Louder than bombs von Joachim Trier. Norwegen/Frankreich/Dänemark/USA, 2015. Devin Druid, Jesse Eisenberg, Gabriel Byrne, Isabelle Huppert, Amy Ryan, David Strathairn, Rachel Brosnahan

   Ein Vater und zwei Söhne ohne Mutter. Die war berühmte Kriegsreporterin und starb bei einem Autounfall daheim im Staate New York. Eigentlich auch kein Unfall, eher Selbstmord, denn sie neigte zu Depressionen und steuerte ihren Wagen offenbar absichtlich in einen entgegenkommenden LKW. Der Vater Gene war früher mal Schauspieler, hat den Beruf aber drangegeben und ist stattdessen Lehrer geworden. Der ältere Sohn Jonah ist Unidozent, wohnt anderswo, ist verheiratet und ganz frisch Vater geworden. Der jüngere Sohn Conrad ist Schüler, ein introvertierter, unzugänglicher Typ, der die Wahrheit über den Tod der Mutter nicht kennt, da er zu dem Zeitpunkt erst zwölf war. Gene findet, es sei allmählich an der Zeit, ihm die Wahrheit zu sagen, doch er kommt an Conrad nicht heran.
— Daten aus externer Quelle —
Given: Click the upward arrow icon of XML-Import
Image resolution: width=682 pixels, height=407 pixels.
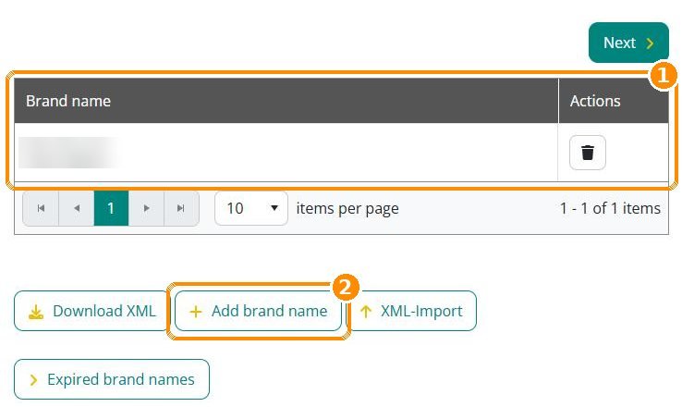Looking at the screenshot, I should 366,311.
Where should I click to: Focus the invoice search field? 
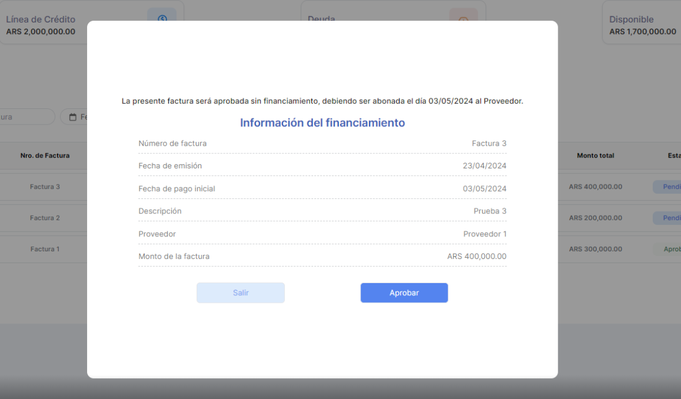click(26, 117)
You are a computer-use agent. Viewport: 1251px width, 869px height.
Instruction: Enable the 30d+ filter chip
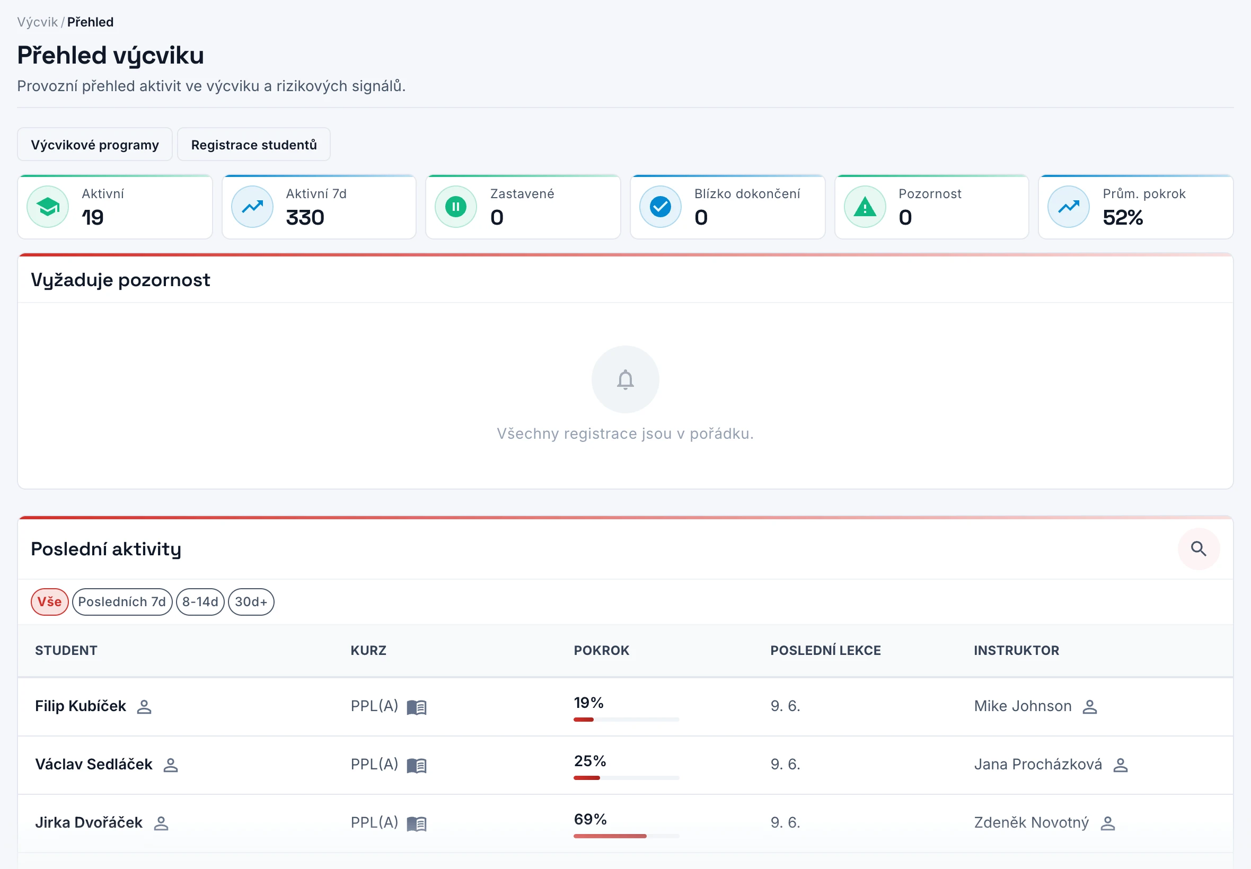(251, 602)
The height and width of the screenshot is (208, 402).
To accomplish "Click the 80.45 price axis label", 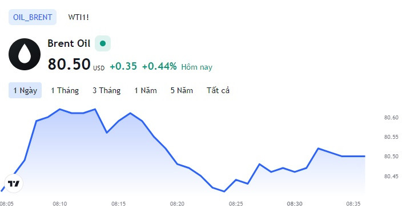I will pos(391,177).
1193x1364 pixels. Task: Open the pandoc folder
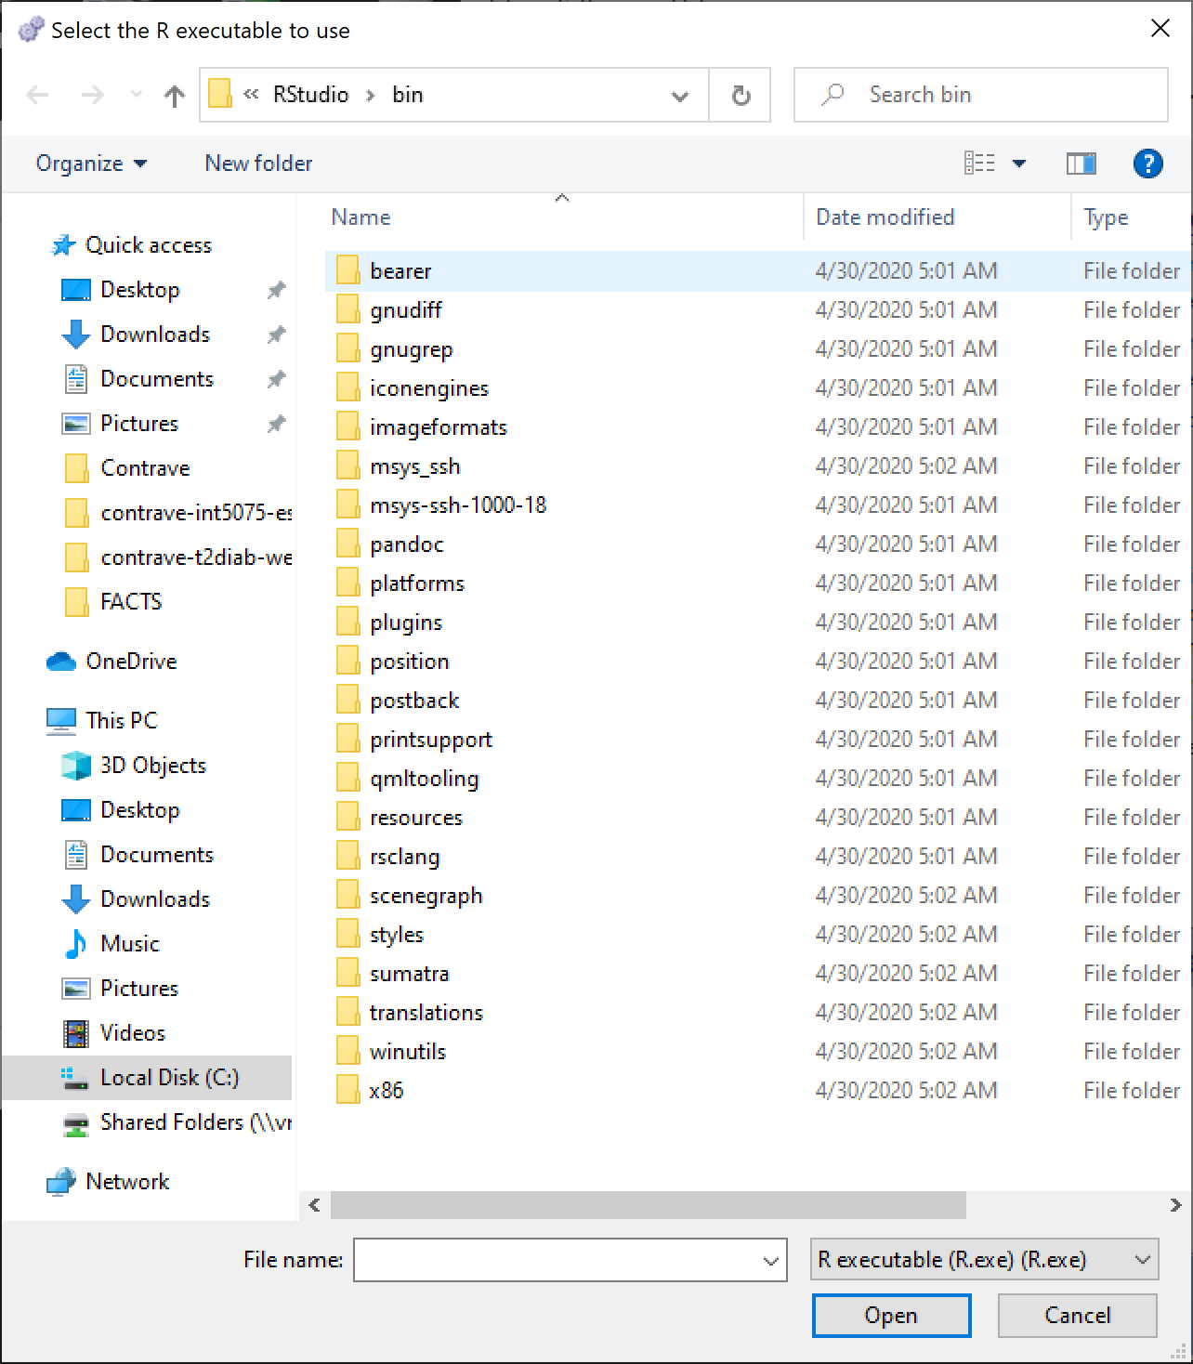[x=406, y=544]
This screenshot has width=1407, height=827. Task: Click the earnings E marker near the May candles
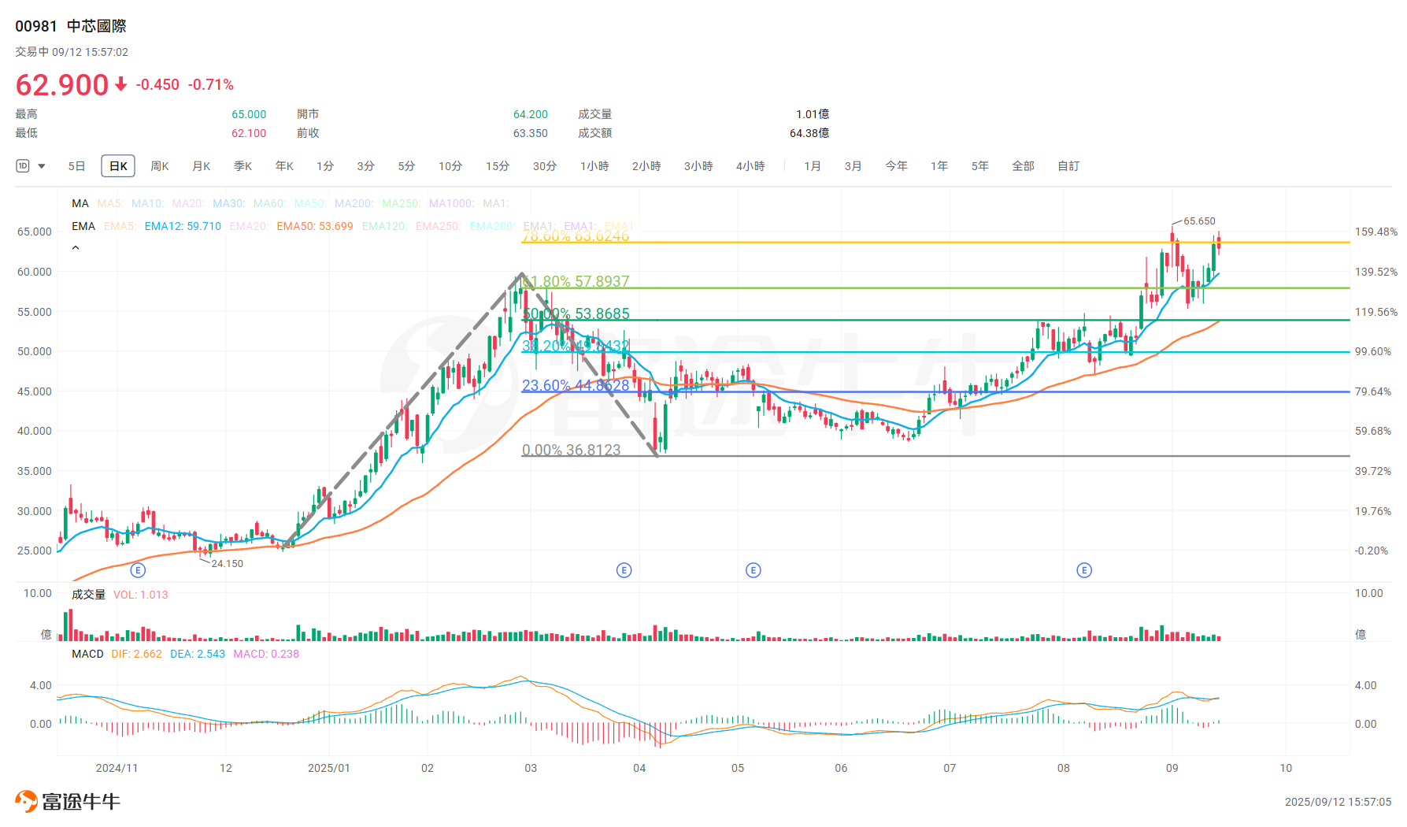point(753,569)
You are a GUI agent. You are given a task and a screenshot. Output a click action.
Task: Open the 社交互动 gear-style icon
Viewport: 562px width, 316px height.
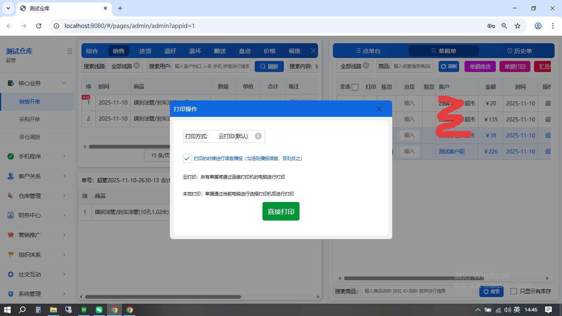(10, 274)
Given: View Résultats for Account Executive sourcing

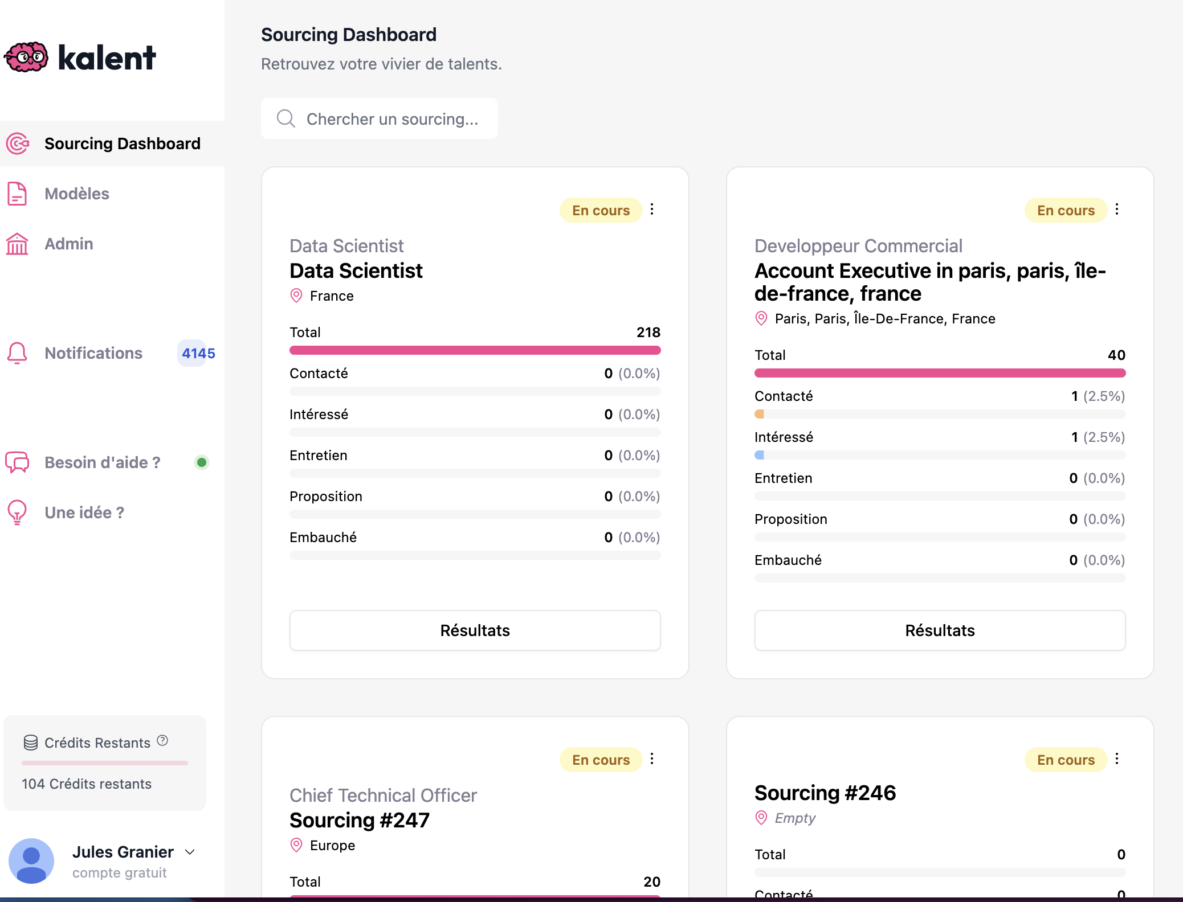Looking at the screenshot, I should [940, 630].
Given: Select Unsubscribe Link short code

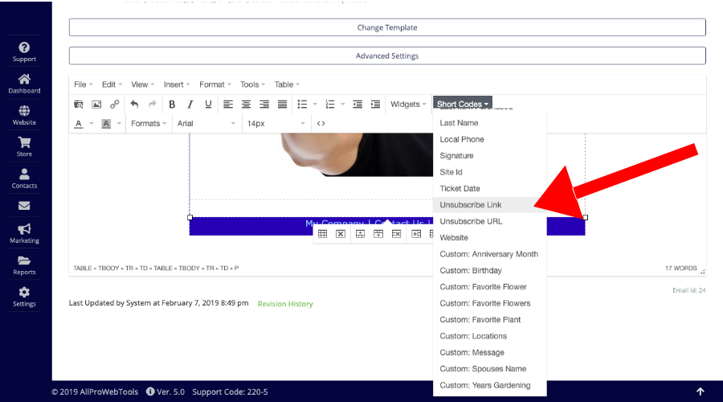Looking at the screenshot, I should (471, 205).

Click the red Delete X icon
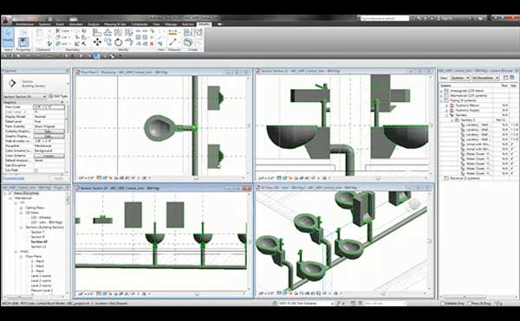point(152,43)

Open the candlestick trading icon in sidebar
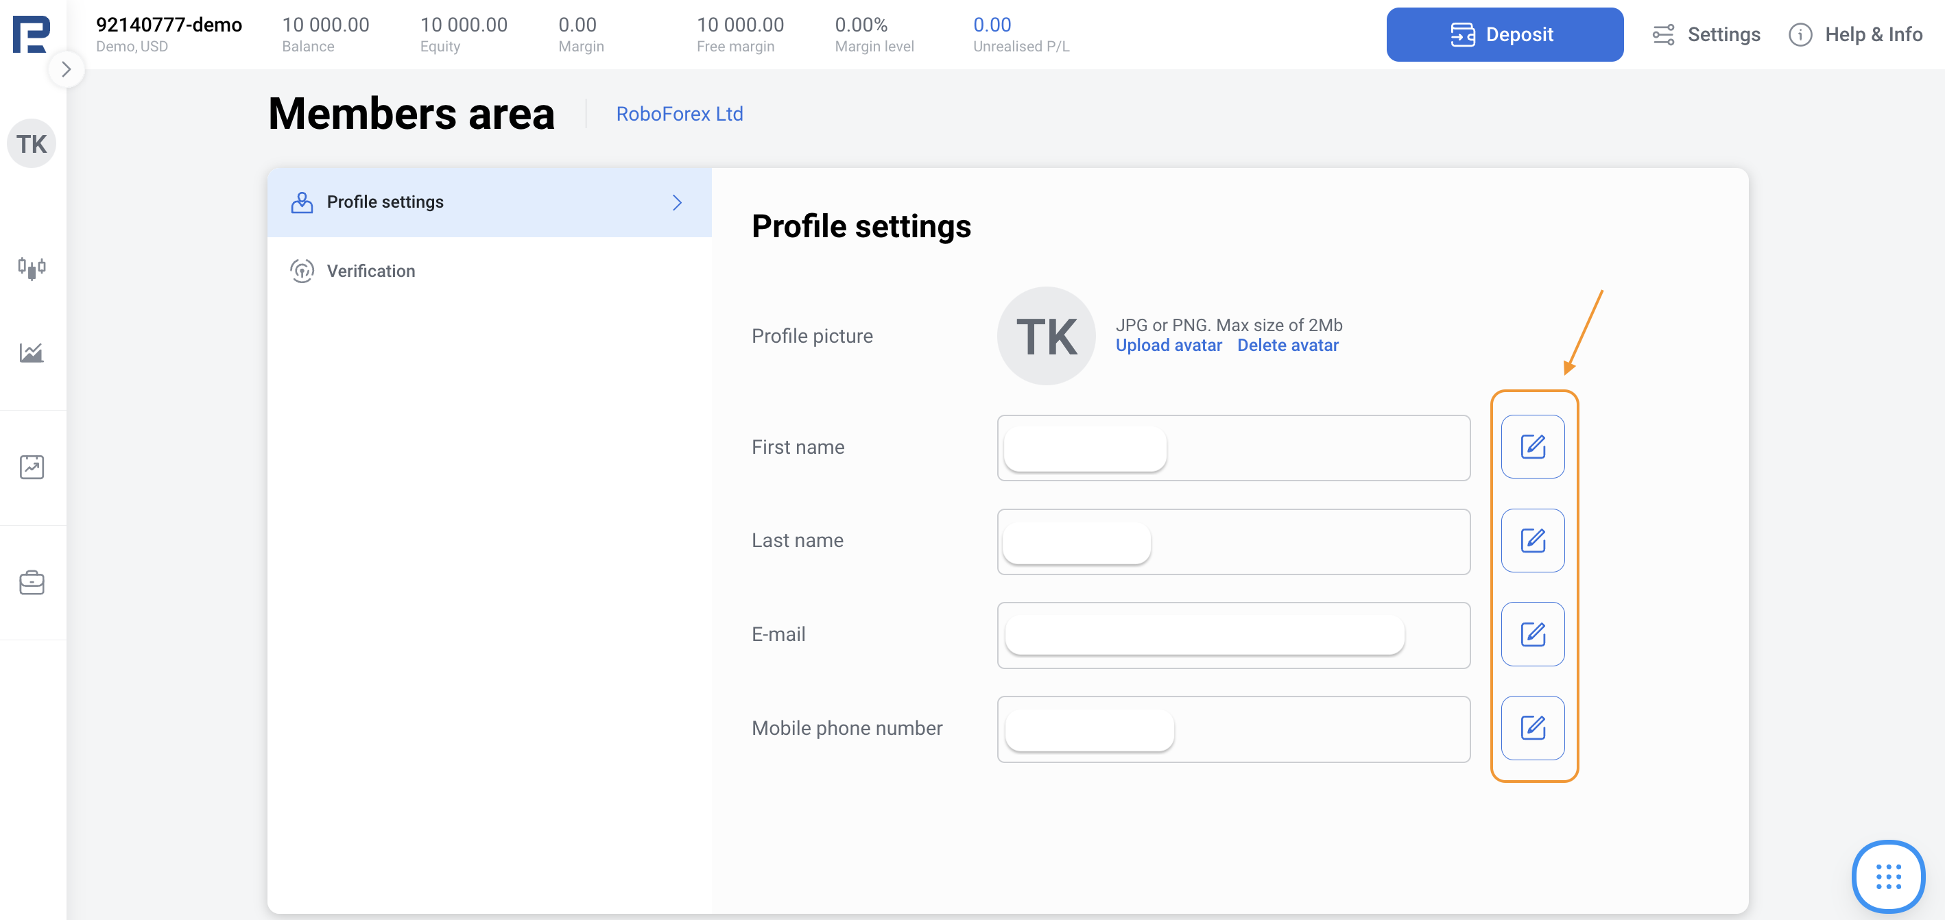click(32, 268)
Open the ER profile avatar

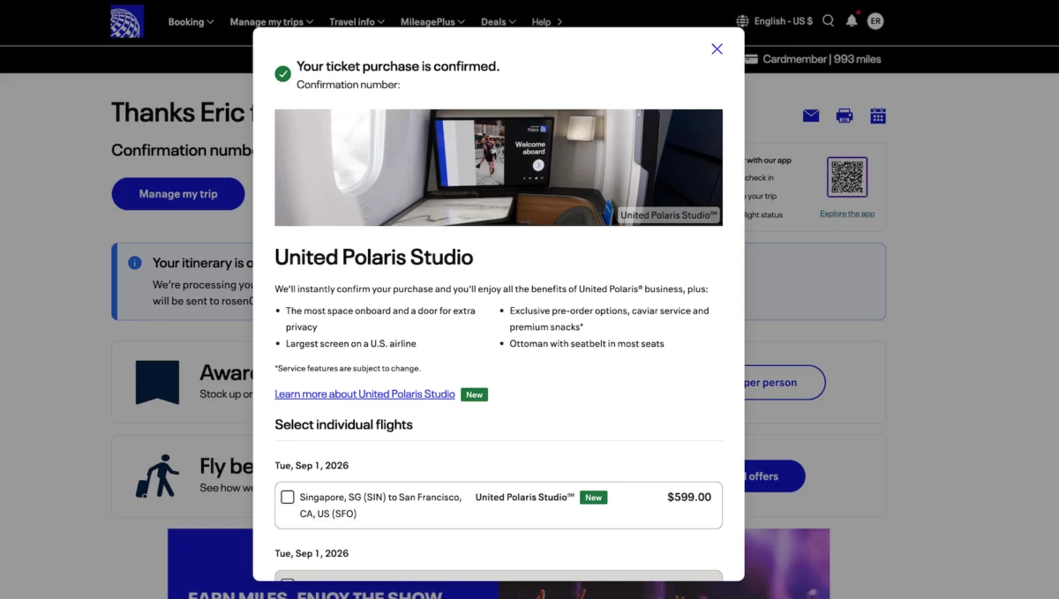tap(875, 21)
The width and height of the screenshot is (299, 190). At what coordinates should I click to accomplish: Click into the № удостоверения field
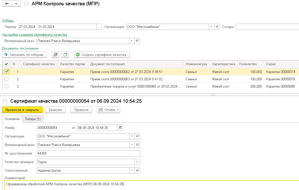tap(88, 153)
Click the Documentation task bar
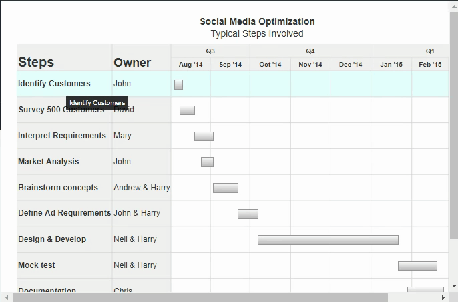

Alle drei haben so ihre Themen mit den Frauen: Gene unterhält eine Beziehung zu seiner Kollegin Hannah, schafft es zu ihrem Verdruss aber nicht, offen dazu zu stehen und auch seinen Söhnen davon zu erzählen. Jonah hat Eheprobleme, ist auch kein sonderlich begeisterter Vater und fängt lieber wieder was mit seiner Ex an, während die Gattin daheim mit dem Neugeborenen auf ihn wartet. Conrad ist ein Außenseiter und himmelt von fern ein Girl aus seiner Klasse an, braucht aber viele Anläufe, bis sich endlich nach einer Party für ihn die Chance bietet, sie nach Hause zu begleiten, was aber, da sie total blau ist, nicht die erhofften Folgen hat. Die drei Männer versuchen auf ihre Art, irgendwie miteinander auszukommen und einen Weg zu finden. Zwischen ihnen stehen jedoch immer die Bilder der Mutter, die verschiedenen Erinnerungen und auch das Ringen um die richtigen Erinnerungen, denn Isabelle war durchaus auch eine schwierige, kontroverse Persönlichkeit, die zudem mit ihrem Kollegen eine Affäre hatte. Am Schluss sind Gene, Jonah und Conrad mit ihren jeweiligen Problemen nicht wirklich weitergekommen, aber vielleicht haben sie sich wieder ein wenig aneinander angenähert.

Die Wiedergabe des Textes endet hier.